Sierra Space today announced that it has successfully completed acoustic testing of the Shooting Star cargo module that will fly on first ISS mission of its Tenacity Dream Chaser mini-shuttle.

During the Direct Field Acoustic Test (DFAN), the test team placed stacks of purpose-built loudspeakers – each one a highly-engineered acoustic device – in 21-ft-tall columns surrounding the spacecraft. Their goal was to test whether the structural elements of Shooting Star could withstand the acoustic environment of a launch on a Vulcan Centaur rocket. Over a four-day period, test engineers blasted the spacecraft with a controlled sound field that was 10,000x higher intensity than the volume of a typical rock concert, recreating the sonic intensity of a launch. Shooting Star withstood acoustic levels greater than 140 dB for several minutes at a time, proving its flight worthiness.

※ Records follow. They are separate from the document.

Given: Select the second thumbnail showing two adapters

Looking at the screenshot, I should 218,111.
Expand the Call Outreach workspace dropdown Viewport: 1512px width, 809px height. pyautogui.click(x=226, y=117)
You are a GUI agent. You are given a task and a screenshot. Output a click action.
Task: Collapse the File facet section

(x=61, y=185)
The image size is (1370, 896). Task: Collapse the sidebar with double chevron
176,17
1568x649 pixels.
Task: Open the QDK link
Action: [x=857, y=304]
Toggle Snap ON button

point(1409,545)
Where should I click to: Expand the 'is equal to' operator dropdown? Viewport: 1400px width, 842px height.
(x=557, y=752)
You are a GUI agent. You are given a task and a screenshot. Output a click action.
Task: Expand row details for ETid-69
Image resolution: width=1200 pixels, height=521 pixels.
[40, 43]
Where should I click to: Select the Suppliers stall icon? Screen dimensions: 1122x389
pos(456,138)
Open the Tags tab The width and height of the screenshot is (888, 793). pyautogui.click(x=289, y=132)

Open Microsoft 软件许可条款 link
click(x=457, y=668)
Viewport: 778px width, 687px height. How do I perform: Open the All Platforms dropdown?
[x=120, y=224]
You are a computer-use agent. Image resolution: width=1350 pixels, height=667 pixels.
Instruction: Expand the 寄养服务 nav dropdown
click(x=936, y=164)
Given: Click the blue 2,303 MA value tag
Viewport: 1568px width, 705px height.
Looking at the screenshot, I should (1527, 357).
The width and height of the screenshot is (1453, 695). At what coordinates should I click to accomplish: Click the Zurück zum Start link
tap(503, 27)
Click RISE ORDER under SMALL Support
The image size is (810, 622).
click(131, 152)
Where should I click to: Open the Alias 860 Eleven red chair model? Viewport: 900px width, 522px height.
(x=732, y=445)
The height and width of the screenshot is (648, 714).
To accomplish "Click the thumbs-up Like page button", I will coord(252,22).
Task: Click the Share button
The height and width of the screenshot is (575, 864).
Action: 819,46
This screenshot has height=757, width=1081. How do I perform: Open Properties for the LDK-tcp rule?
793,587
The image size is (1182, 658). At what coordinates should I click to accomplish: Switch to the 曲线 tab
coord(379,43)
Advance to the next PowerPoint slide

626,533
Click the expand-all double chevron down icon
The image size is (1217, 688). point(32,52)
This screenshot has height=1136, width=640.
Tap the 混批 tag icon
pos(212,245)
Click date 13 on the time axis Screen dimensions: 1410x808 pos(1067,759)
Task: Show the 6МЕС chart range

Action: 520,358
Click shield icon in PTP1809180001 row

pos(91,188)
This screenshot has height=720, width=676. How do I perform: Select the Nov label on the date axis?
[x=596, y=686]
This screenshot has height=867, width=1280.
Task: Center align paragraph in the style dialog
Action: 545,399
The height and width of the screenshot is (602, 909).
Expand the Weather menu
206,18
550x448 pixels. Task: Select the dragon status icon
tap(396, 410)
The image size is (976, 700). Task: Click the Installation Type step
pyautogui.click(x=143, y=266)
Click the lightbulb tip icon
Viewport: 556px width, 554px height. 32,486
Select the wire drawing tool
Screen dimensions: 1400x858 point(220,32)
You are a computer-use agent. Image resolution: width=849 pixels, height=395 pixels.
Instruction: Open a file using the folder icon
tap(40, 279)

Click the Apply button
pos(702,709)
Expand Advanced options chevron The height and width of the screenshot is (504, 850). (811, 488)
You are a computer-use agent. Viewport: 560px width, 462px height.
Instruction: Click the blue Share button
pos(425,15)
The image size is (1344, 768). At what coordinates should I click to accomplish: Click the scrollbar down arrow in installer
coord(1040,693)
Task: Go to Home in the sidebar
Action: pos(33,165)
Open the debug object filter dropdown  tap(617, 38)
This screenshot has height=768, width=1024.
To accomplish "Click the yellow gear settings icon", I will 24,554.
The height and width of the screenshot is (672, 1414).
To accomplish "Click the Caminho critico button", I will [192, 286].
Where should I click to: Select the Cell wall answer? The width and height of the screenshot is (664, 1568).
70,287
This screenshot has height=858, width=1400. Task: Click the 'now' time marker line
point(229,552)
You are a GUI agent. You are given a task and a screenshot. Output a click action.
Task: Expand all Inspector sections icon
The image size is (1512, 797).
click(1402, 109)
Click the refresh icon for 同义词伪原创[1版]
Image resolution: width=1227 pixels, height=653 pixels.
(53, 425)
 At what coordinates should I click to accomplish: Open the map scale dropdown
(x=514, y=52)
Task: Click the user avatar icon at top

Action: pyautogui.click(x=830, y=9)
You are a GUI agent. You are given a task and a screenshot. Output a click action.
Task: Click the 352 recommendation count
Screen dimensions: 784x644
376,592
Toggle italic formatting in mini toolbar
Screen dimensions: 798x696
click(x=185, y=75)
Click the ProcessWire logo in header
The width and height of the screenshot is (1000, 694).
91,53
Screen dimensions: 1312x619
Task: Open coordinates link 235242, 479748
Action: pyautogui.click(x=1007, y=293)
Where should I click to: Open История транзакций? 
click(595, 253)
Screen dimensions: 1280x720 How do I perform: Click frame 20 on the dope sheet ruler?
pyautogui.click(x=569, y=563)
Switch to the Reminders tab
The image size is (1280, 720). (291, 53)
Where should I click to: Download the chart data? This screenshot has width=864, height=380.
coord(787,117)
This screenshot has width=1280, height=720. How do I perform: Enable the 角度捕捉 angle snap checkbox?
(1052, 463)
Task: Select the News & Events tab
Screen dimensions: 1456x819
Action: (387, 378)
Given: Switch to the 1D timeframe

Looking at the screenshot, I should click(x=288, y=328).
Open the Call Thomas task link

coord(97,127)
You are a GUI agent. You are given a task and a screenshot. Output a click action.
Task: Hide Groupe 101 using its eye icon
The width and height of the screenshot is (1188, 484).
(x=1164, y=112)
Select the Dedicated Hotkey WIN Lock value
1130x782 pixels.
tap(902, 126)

The press release however made no mention as to when the launch will actually take place. Sierra first got the contract to build Dream Chaser in 2016, and was supposed to make its first flight in 2020. That launch has been repeatedly delayed, and is now four years behind schedule. Supposedly it was to take place this year on the second launch of ULA’s Vulcan rocket in the spring of 2024, but was removed from that launch because of delays in preparing Tenacity for launch.

As of today, no new launch date has been announced, and though Sierra says Tenacity will be ready for launch by the end of this year, don’t expect it to happen before 2025.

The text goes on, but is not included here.